What I’ll Keep Doing
Some things worked so beautifully that I’ll absolutely do them again:
Baby-led weaning — Azura is the best eater I know.
Sign language — an incredible way for bub to communicate before they can speak (trust your little one, they’re more capable than we give them credit for!)
No screen time under 1 — I’m very firm on this and have been up to age 3. Babies need books, music, and faces, not pixels.
Babywearing — especially for the fourth trimester. It’s necessary in those first few weeks to get anything done around the house when they want to stay close.
Responsive parenting — no cry-it-out, ever.
No vaccines — my personal decision which I have deeply researched.
No daycare under 3 — again, I know I have the privilege and luxury to choose this, and I intentionally created my life and business to be able to be with my baby from 0-3. It’s what feels aligned for us.
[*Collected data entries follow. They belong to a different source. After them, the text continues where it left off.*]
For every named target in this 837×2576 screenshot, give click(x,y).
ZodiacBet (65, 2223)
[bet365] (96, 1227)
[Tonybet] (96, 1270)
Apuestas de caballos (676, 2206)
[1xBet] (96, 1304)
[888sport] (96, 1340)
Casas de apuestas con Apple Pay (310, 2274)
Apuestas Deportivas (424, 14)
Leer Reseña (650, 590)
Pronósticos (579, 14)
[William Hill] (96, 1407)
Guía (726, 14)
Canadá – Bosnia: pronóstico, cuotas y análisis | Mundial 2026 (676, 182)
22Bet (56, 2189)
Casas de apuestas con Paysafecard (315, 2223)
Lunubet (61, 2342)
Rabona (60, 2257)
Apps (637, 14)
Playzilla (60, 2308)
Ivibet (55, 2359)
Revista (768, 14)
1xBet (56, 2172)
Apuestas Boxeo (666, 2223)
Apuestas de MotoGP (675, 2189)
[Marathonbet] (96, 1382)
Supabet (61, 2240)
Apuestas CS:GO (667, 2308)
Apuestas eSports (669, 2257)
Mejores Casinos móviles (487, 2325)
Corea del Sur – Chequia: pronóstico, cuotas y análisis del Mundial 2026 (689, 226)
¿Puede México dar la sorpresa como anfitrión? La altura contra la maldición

The Bottom Line: I Matter Too
Last time, I forgot myself. This time, I won’t, and neither will my partner.
This time, I will:
Ask for help.
Allow rest.
Honour my body.
Say no when it feels heavy.
Say yes when it feels true.
Be the kind of mother who shows her children what it means to be whole.
If You’re Still Reading
Thank you.
This was a long one, and the podcast episode is an hour long, but it deserved to be. Because there’s so much pressure on mothers to just “figure it out”, to be perfect, to have no needs, to never get it wrong, and to carry the entire load themselves because it’s “just what you do” or “just how it is”.
But we are human and each of our experiences are different. So we can choose to try again, with more wisdom, more softness, more truth, more connection and awareness.
If you’re on your first, second, or fifth round of motherhood and you needed to hear this? I hope it gives you permission to rewrite your own story too.